An icy package of blanched greens may not be the sexiest vegetable, but when it comes to convenience and helping in the struggle to add greens to every meal, frozen spinach wins. Here's what you need to know to make the most of this freezer staple.


Frozen fruits and vegetables are picked at their peak and flash-frozen, meaning nutrients are preserved at their height of freshness. Adding greens to daily meals, from family-style breakfast omelets to a stuffed manicotti dinner, should be a year-round endeavor and having frozen spinach on hand makes that so much simpler.

Credit: Andrew Purcell


Frozen spinach is typically cooked and frozen either whole-leaf or chopped; the only difference is size and the two types can generally be used interchangeably. Frozen spinach doesn't have to be washed or blanched but it does need to be thawed and most likely drained or squeezed dry -- this can be done by pressing onto the spinach as it sits in a colander, or wrapping it up in a clean kitchen towel and wringing out the excess water. Removing the water prevents the spinach from adding excess moisture to a dish, which is particularly important when using it in recipes where doughs are involved, such as in spinach pie or in a filling or as a pizza topping.

-- -- --

- [Exercise objective] Decide whether each statement agrees with the frozen spinach text, answering yes or no and quoting the words from the text that settle it: (a) Frozen spinach needs to be washed before use. (b) Whole-leaf and chopped frozen spinach can usually be swapped for each other. (c) Frozen vegetables are picked before they reach their peak. The listing that follows comes from a different source than the text.

(Text and item location listing)
-- -- --

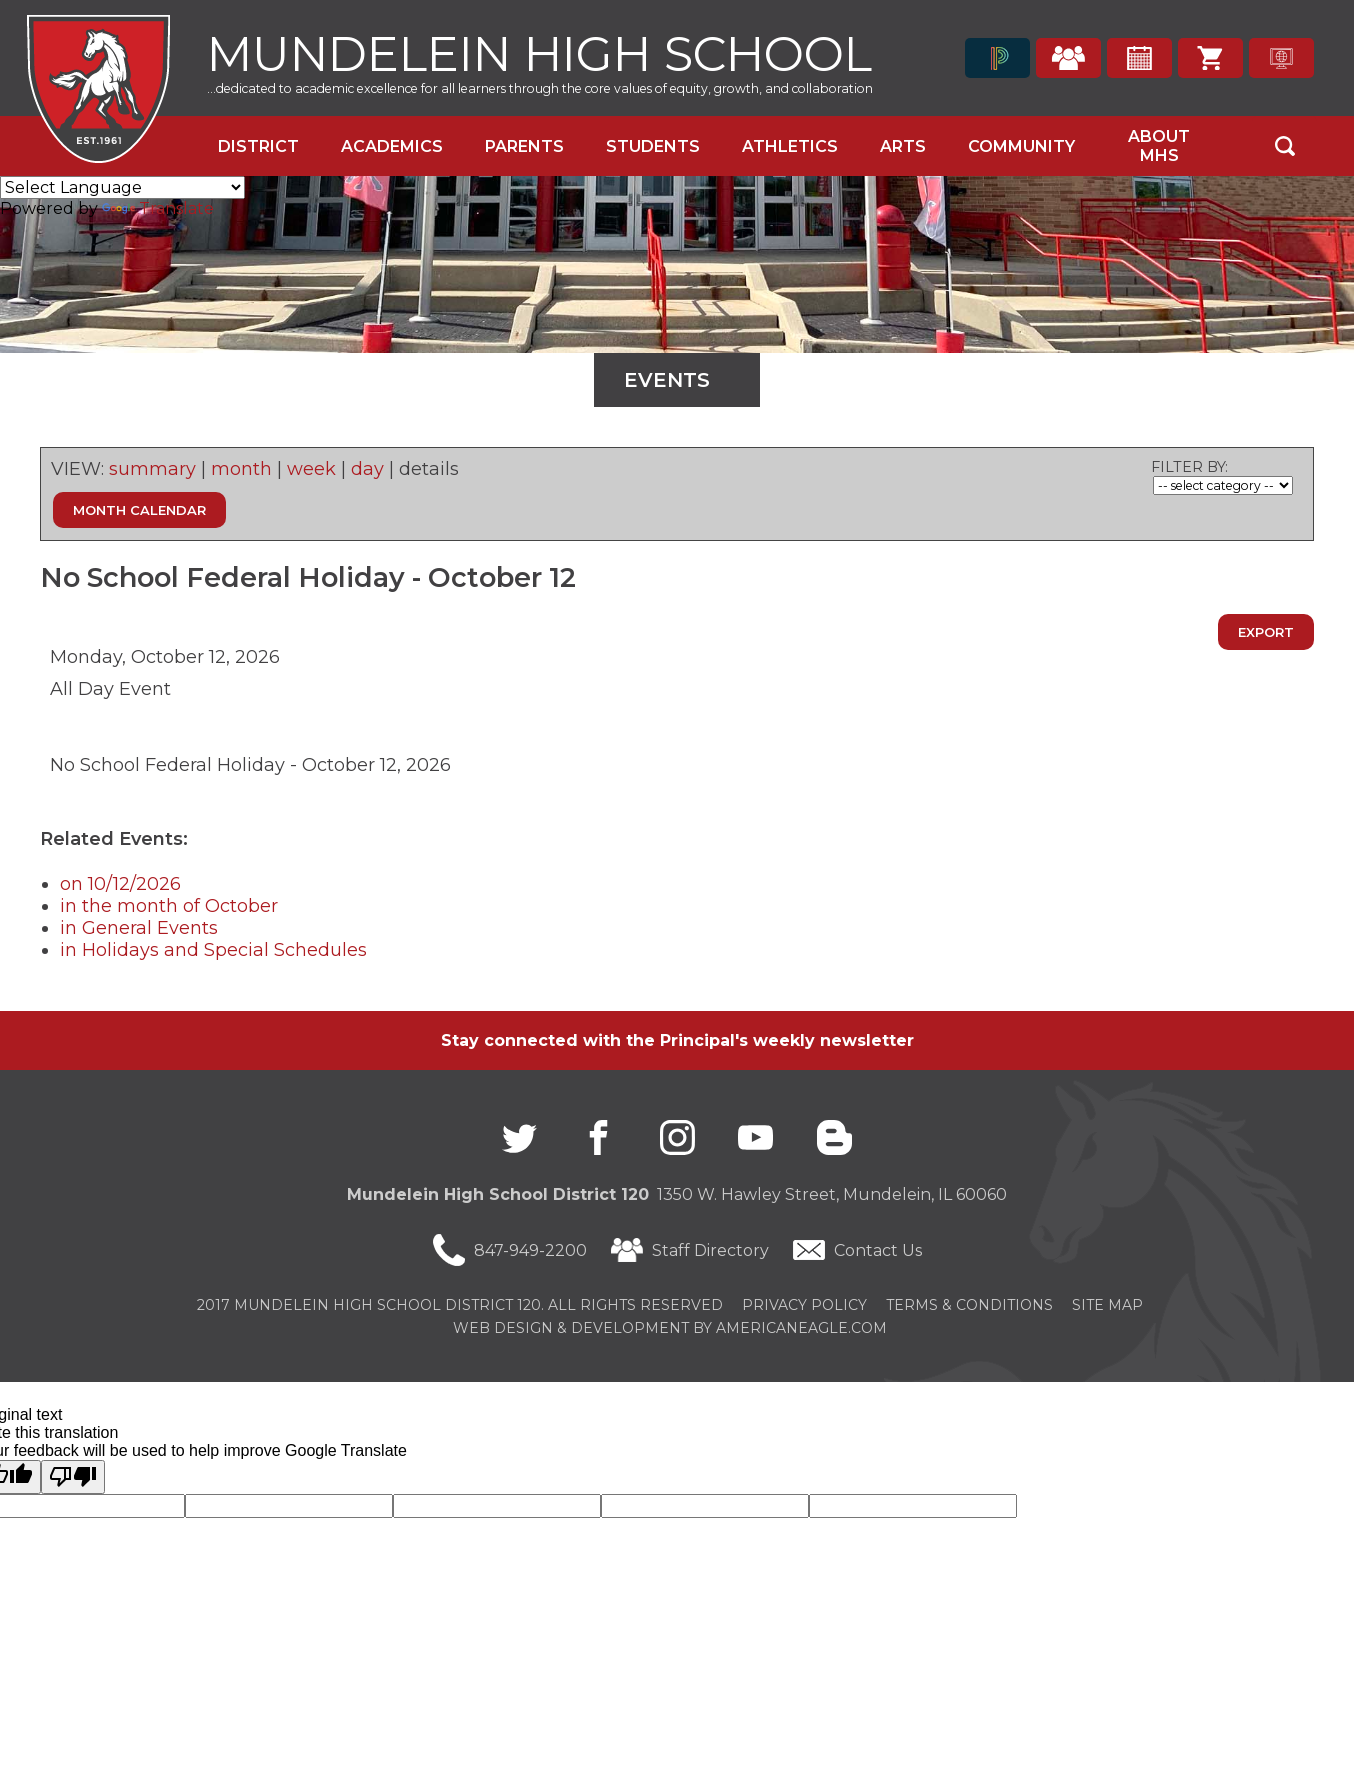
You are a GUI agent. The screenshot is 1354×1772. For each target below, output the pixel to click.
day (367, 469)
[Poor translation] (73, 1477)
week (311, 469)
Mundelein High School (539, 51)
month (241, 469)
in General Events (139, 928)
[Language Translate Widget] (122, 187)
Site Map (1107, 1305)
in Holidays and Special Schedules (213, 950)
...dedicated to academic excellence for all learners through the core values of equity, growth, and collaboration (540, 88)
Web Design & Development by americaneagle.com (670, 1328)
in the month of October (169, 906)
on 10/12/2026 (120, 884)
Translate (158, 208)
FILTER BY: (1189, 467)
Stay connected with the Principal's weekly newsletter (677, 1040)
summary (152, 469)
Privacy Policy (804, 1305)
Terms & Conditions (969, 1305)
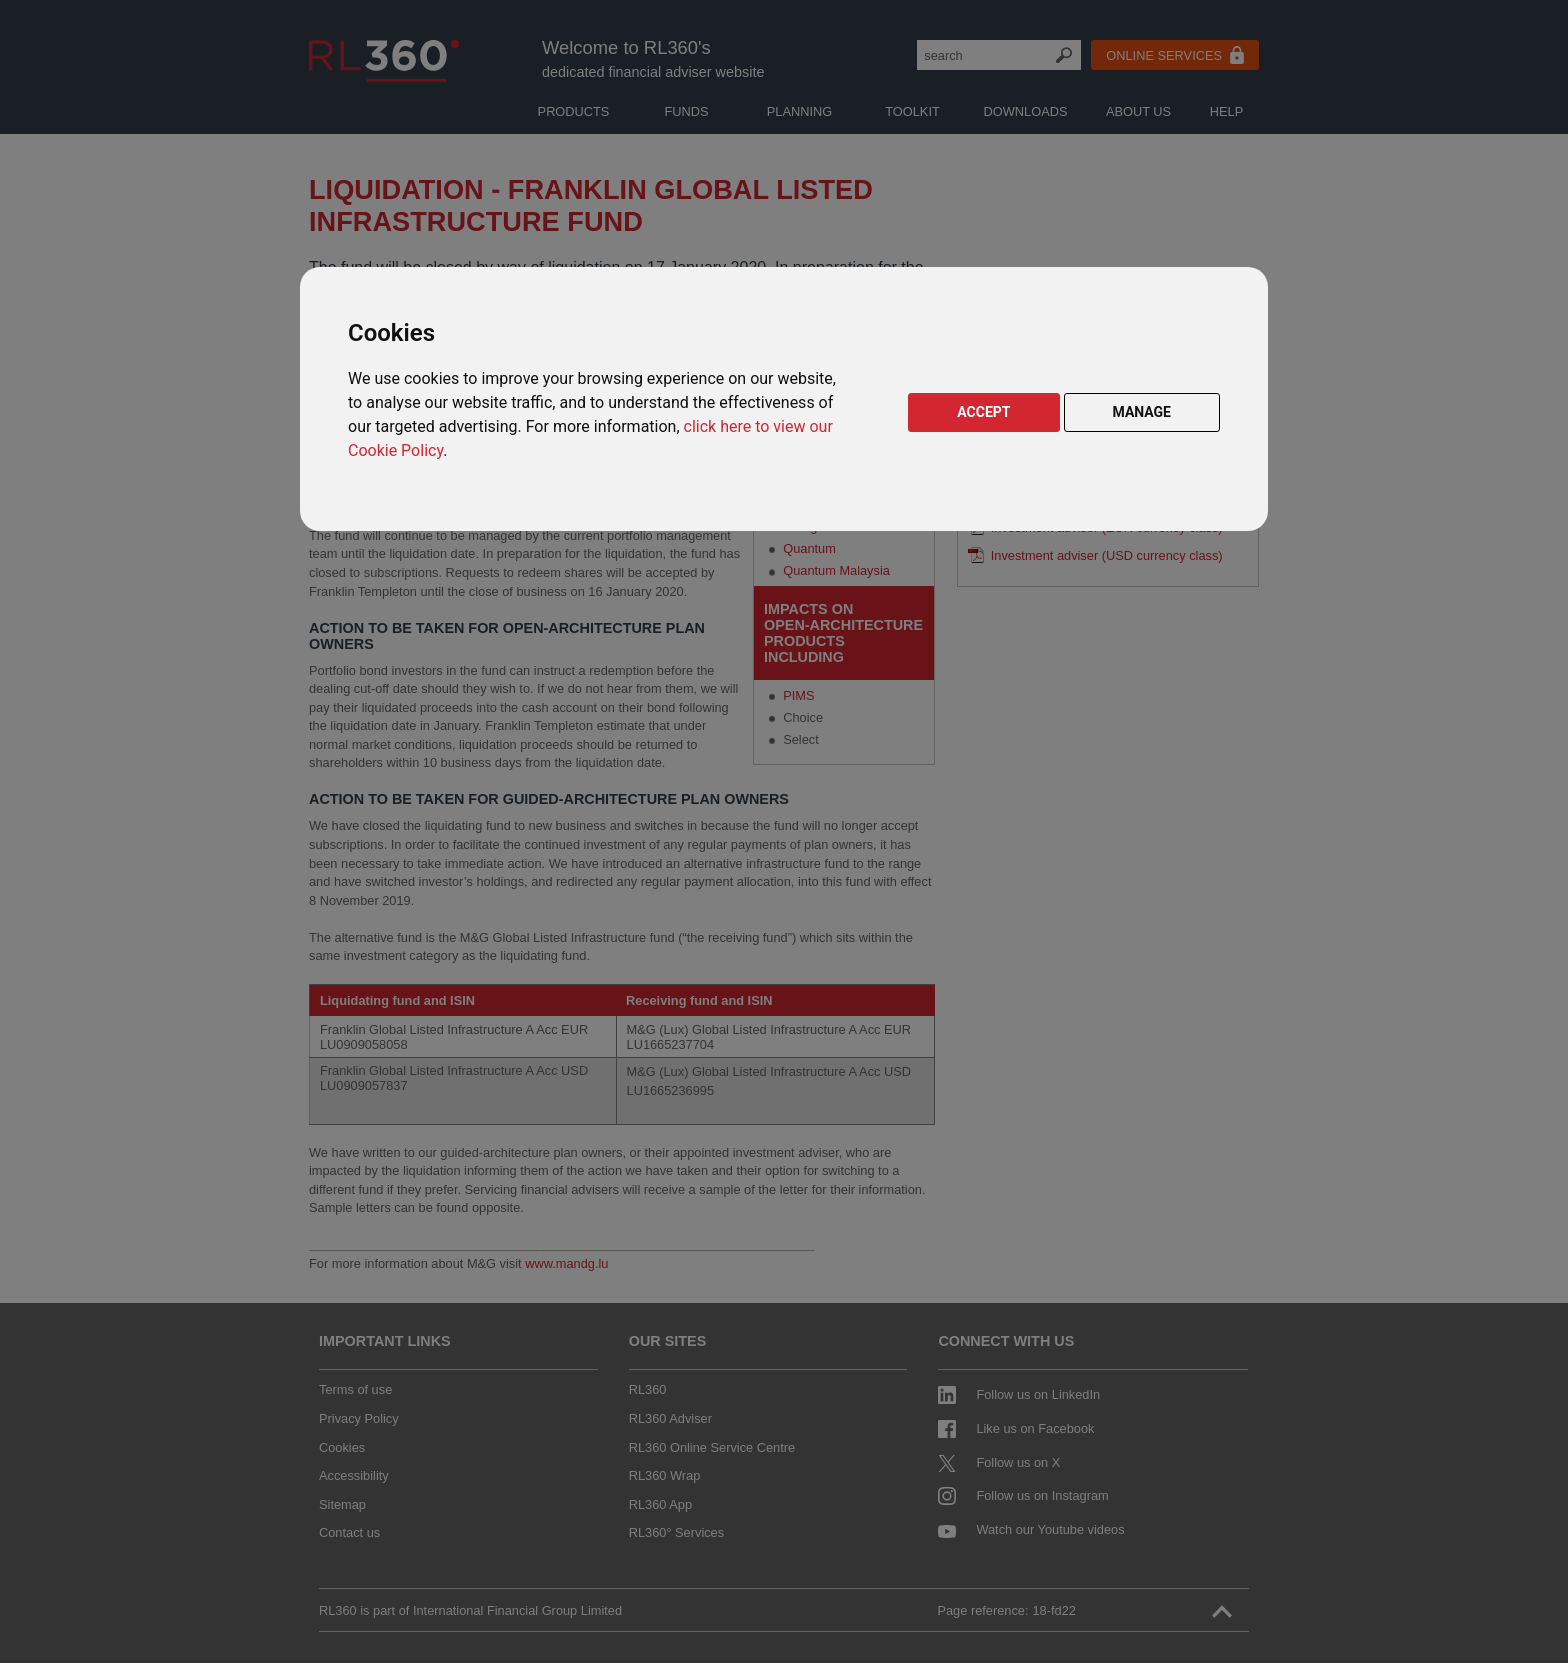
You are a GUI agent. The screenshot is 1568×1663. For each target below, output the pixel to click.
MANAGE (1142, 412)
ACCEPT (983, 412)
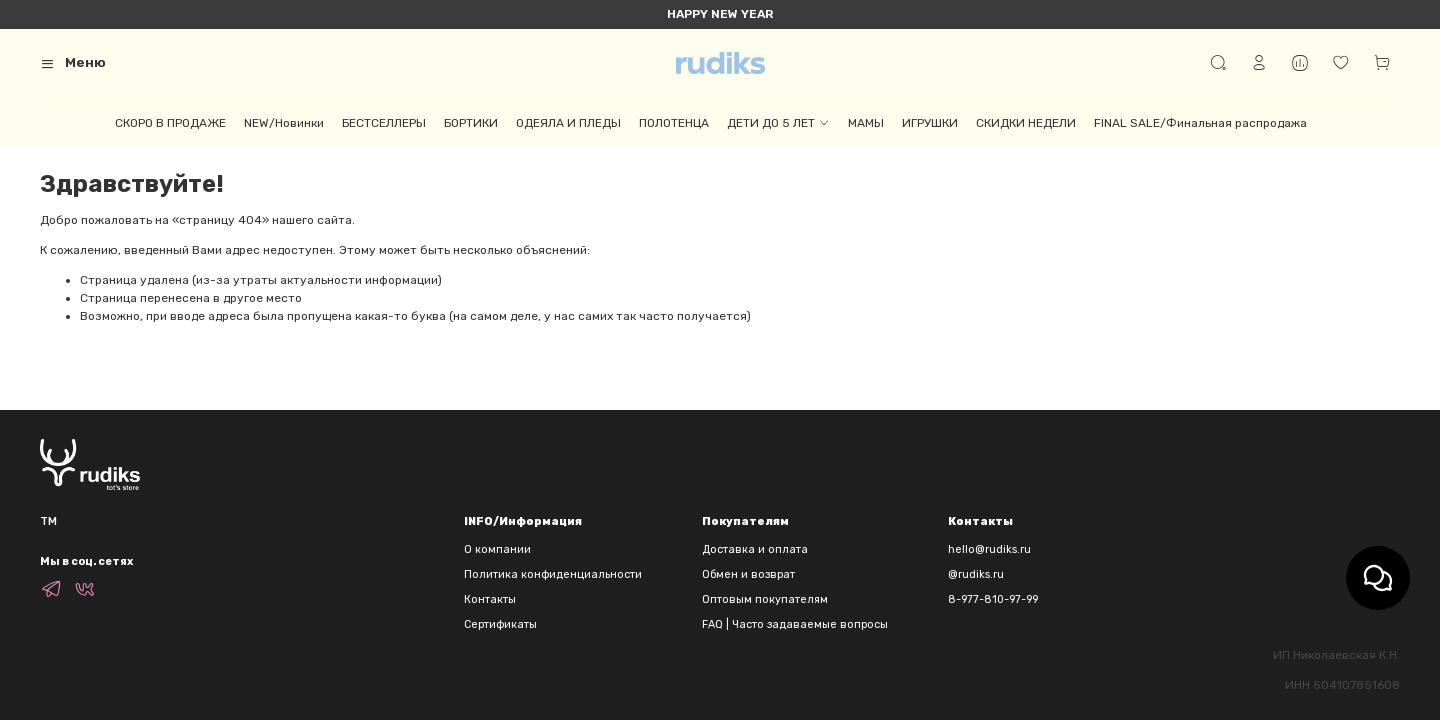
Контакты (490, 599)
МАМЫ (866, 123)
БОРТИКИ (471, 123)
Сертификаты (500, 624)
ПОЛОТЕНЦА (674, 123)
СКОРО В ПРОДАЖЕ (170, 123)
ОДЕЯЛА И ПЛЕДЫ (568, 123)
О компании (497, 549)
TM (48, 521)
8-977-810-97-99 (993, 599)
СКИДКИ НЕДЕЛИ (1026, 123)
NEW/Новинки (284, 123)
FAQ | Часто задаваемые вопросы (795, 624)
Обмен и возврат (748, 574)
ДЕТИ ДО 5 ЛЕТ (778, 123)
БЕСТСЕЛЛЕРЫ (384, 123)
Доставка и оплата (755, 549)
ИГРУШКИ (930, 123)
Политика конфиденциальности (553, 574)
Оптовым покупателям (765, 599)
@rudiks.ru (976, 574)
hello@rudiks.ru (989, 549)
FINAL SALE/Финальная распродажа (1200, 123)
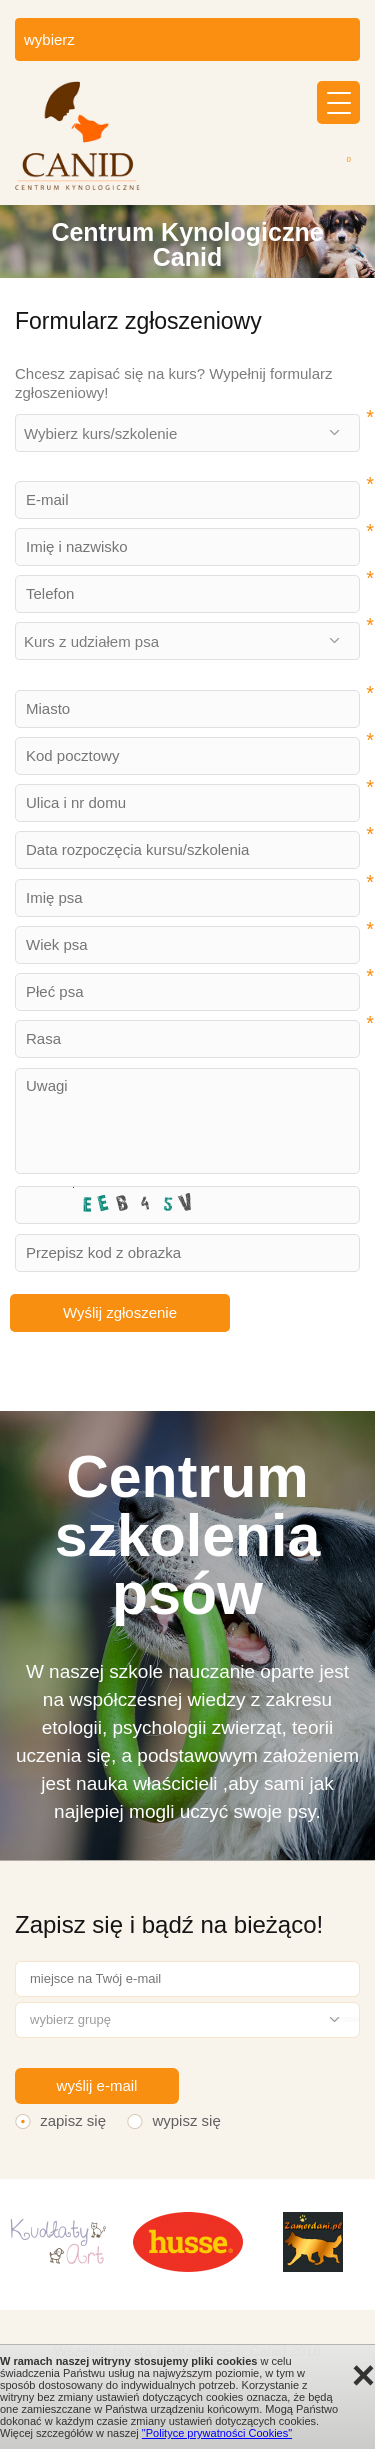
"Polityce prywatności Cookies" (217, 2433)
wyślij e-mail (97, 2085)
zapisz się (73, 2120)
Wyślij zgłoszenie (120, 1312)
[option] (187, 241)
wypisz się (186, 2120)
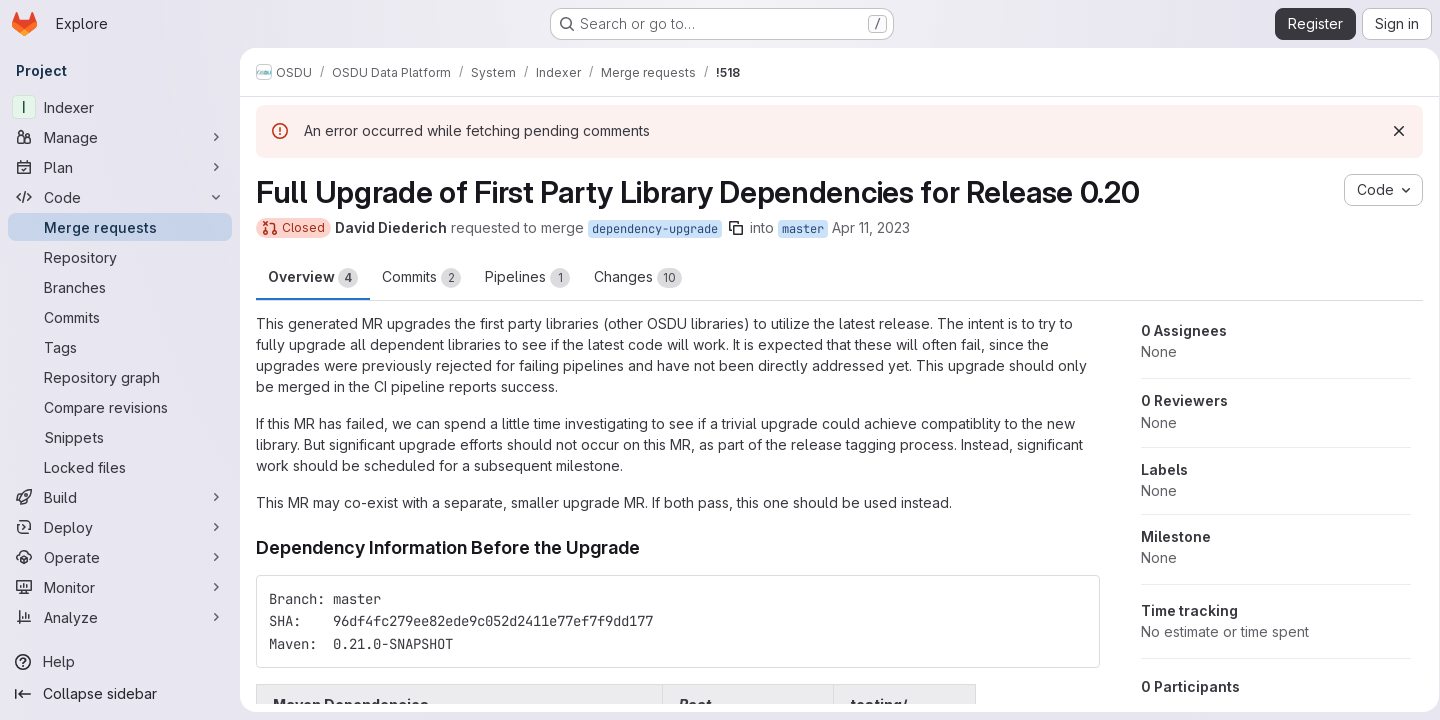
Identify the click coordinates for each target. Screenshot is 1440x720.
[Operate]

-- -- --

- [Exercise answer]
(a) No: "Frozen spinach doesn't have to be washed or blanched"
(b) Yes: "the two types can generally be used interchangeably"
(c) No: "Frozen fruits and vegetables are picked at their peak and flash-frozen"